[Pixel coordinate grounding data]
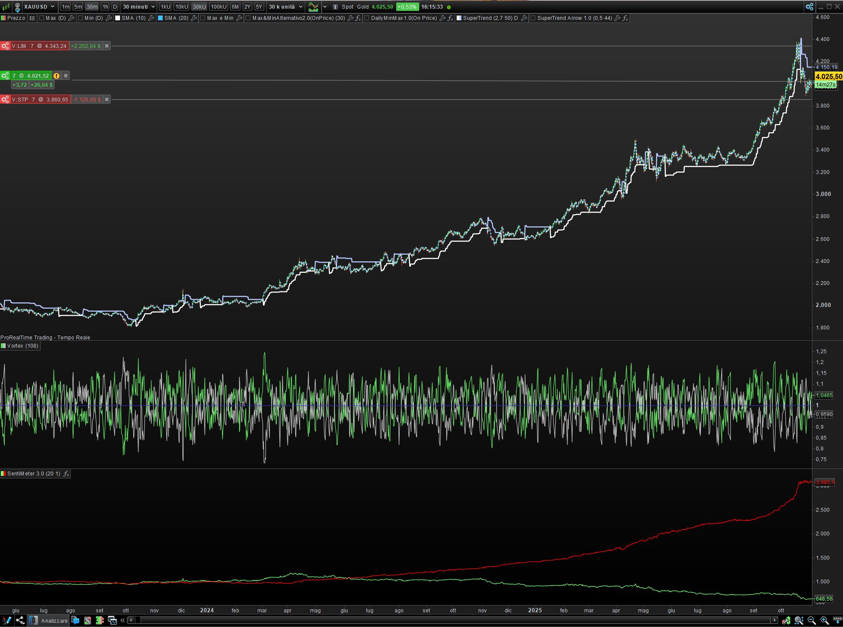
Task: Click the zoom in magnifier icon
Action: click(x=824, y=621)
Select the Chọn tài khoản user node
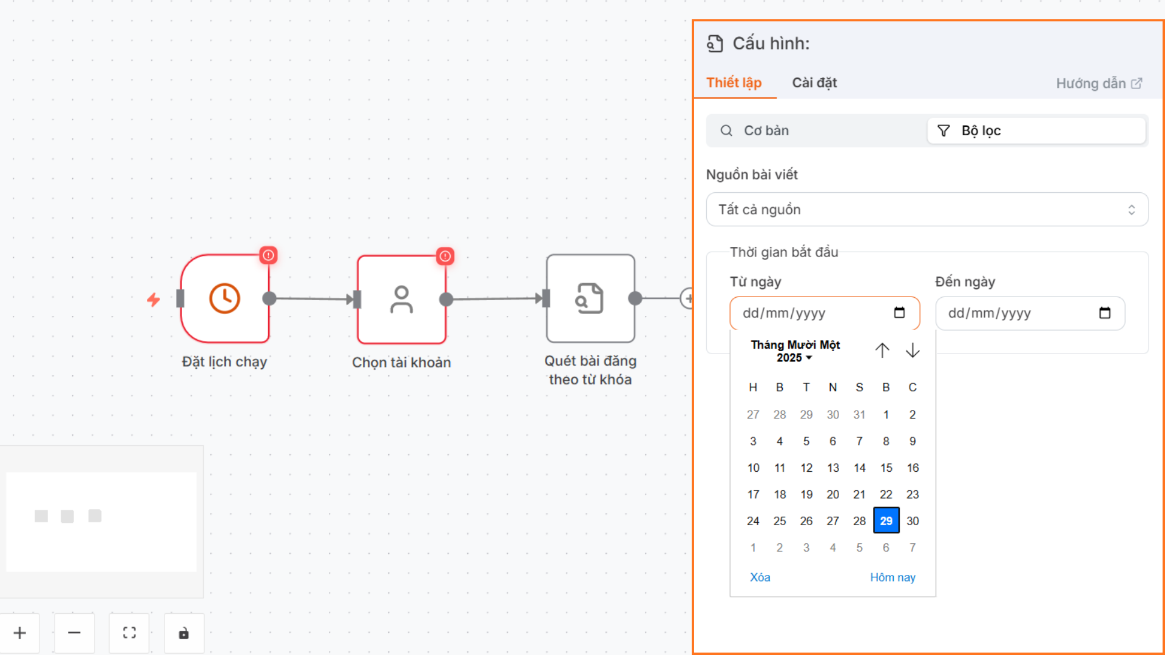 [401, 299]
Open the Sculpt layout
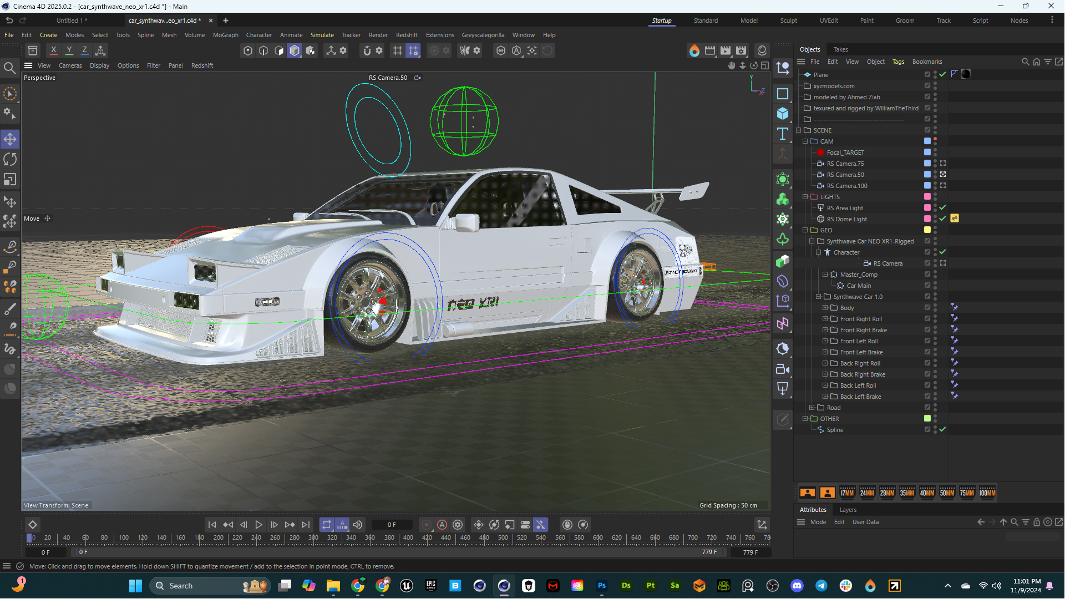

● **Your task**: Please write out exactly the lines from the one containing "Select the Chọn tài khoản user node" through the last line of the records above, and leave out any pictures.

● **Answer to the exercise**:
Select the Chọn tài khoản user node
 [401, 299]
Open the Sculpt layout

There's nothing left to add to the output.